• _Instructions_
a. Revise the description of the novel ONE LIFE, starting with "Richard helps save" and going on through "life in prison.", so that "Guadalajara" takes the place of "Mexico City".
b. Write the next part of the description of the novel ONE LIFE, picking up right after its last line.

• _Text extract_
Richard helps save the lives of the guilty.
With his parents dead and a failed marriage behind him, he now lives in Mexico City. His work as a mitigation expert is a tidy fit for an ex-novelist and a guy not too keen on attachments. Hired by defense teams on capital cases, he investigates the often traumatic personal histories of clients potentially facing the death penalty. His speciality: undocumented Mexican defendants standing trial in the United States. In Richard’s business, success isn’t exoneration or proof of innocence, but life in prison.
Esperanza Morales is a young woman from the destitute Mexican village of Puroaire. Leaving a life of poverty and abuse, she finds work (and a room) as a maid in the home of an upper crust Mexican family. She works hard and builds a small life for herself, with a little savings and a boyfriend to amuse her on Saturday nights. But the stability cannot last, and after she loses her job she is convinced by her boyfriend to go north. Her harrowing adventure crossing the border and life as an undocumented worker in the U.S. could be the story of millions of American migrants. What makes Esperanza exceptional is her ultimate fate: a prison cell in Louisiana, facing trial for the alleged murder of her baby.
When Richard visits Esperanza in prison, the boundaries of his closely circumscribed life explode. The young woman’s story resurrects his novelistic instincts, and undermines his stoic approach to his job as he pursues clear answers in a case that offers anything but. Suddenly, Richard is aspiring for more, far more, than he ever believed he would. Set in the American south and in rural Mexico, ONE LIFE is an unflinching, page-turning novel that examines the difference between pragmatism and cynicism, the indelible links between sex, death and love, and the meaning of justice.
Praise for One Life
"As I followed Richard, the unraveling narrator of David Lida's ONE LIFE, I kept seeing, peeking around the corner, the whiskey priest from Graham Greene's THE POWER AND THE GLORY. They both minister to a population so forsaken it has lost faith in mercy. For the Mexicans of Lida's novel, there are only labor and fate, the former measured by dollars, the latter doled out by the country that issues them. Which only makes Lida's achievement more remarkable: To follow Richard is to relinquish Anglo time, Anglo logic, Anglo law -- to say nothing about the assumptions that obtain about here and 'down there.' This is a bracing, harrowing, and, finally, poignant, novel, in which Lida succeeds in the writer's noblest task: To render foreign lives so true that it becomes impossible to look away. Buy a copy for Donald Trump."
—Boris Fishman, author of A REPLACEMENT LIFE and DON'T LET MY BABY DO RODEO
"The story succeeds as a dramatic tale of sex, drugs, alcohol, and violence, a thorough indictment of the U.S. and Mexican criminal justice systems, and a moody rumination on why we care about the lives of others."

• _Data rows_
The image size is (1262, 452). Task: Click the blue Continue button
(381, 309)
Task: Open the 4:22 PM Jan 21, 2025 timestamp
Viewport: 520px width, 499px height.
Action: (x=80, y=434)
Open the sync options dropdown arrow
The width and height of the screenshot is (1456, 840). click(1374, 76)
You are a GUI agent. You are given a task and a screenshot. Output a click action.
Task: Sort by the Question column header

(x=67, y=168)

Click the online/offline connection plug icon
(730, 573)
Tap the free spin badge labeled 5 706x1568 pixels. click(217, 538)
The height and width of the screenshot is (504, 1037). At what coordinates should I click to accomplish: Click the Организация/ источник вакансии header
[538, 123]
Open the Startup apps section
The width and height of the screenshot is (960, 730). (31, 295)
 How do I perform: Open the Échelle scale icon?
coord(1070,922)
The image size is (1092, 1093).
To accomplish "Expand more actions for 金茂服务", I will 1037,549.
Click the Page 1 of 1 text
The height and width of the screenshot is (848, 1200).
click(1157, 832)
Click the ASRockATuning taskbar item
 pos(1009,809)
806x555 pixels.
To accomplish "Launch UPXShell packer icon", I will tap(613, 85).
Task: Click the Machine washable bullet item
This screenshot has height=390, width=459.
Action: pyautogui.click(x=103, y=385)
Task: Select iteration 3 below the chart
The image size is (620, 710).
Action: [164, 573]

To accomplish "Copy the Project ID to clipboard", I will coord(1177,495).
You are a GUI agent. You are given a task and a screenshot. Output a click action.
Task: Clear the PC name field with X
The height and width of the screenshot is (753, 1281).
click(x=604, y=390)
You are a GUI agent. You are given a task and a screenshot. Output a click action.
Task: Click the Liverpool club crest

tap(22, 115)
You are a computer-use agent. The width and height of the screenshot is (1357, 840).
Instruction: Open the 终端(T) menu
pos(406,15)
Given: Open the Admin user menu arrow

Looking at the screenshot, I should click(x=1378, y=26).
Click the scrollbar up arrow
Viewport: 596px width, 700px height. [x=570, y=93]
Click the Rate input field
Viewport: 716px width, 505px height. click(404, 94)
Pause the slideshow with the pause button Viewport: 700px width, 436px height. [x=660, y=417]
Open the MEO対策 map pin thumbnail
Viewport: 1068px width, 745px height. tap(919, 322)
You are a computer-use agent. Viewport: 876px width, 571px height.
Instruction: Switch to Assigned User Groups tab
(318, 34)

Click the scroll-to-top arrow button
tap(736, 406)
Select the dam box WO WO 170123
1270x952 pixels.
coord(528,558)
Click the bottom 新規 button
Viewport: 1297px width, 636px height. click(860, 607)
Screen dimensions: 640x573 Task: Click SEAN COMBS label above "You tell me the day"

• _Answers in order_
a.
Richard helps save the lives of the guilty.
With his parents dead and a failed marriage behind him, he now lives in Guadalajara. His work as a mitigation expert is a tidy fit for an ex-novelist and a guy not too keen on attachments. Hired by defense teams on capital cases, he investigates the often traumatic personal histories of clients potentially facing the death penalty. His speciality: undocumented Mexican defendants standing trial in the United States. In Richard’s business, success isn’t exoneration or proof of innocence, but life in prison.

b.
"Lida, himself a mitigation specialist and writer with deep ties to Mexico (where he lives), pours personal emotion into his story. In the process, he brings an elusive sense of dignity to a world where it is seemingly lost."
"David Lida’s daring novel ONE LIFE will take you on a journey to darkest Mexico, where daily life is rich with irony and pathos, violence and humor, destitution and the homeliest of comforts. Richard, your travel guide, is on a mythic quest; he must descend to the underworld and come out with a story that will move the stone hearts of a Louisiana jury to mercy. His goal is to save the life of a condemned woman whose name, Esperanza, means hope. One life, his for hers.
Gripping, suspenseful, worldly, and wise, this thought-provoking novel never lets up and the serious moral questions it raises resound long after the final page is turned."
—Valerie Martin, author of THE GHOST OF THE MARY CELESTE
"David Lida's ONE LIFE is simply revelatory. It's Juan Rulfo meets Raymond Chandler, Roberto Bolaño meets Chester Himes. It's the American justice system, exposed, and the inside story of the frenetic, cruel push and pull that lures Mexican migrants from of their homes to the US. I've never read a book quite like this, and neither have you."
—Daniel Alarcón, author of AT NIGHT WE WALK IN CIRCLES
"David Lida’s ONE LIFE is full of suspense and beautifully described moments that often conjure Juan Rulfo’s PEDRO PARAMO. Like his courageous protagonist Richard, who often journeys to the most dismal and violent places in rural Mexico in search of an elusive history, Lida fearlessly explores the stark places that often shape the human spirit. "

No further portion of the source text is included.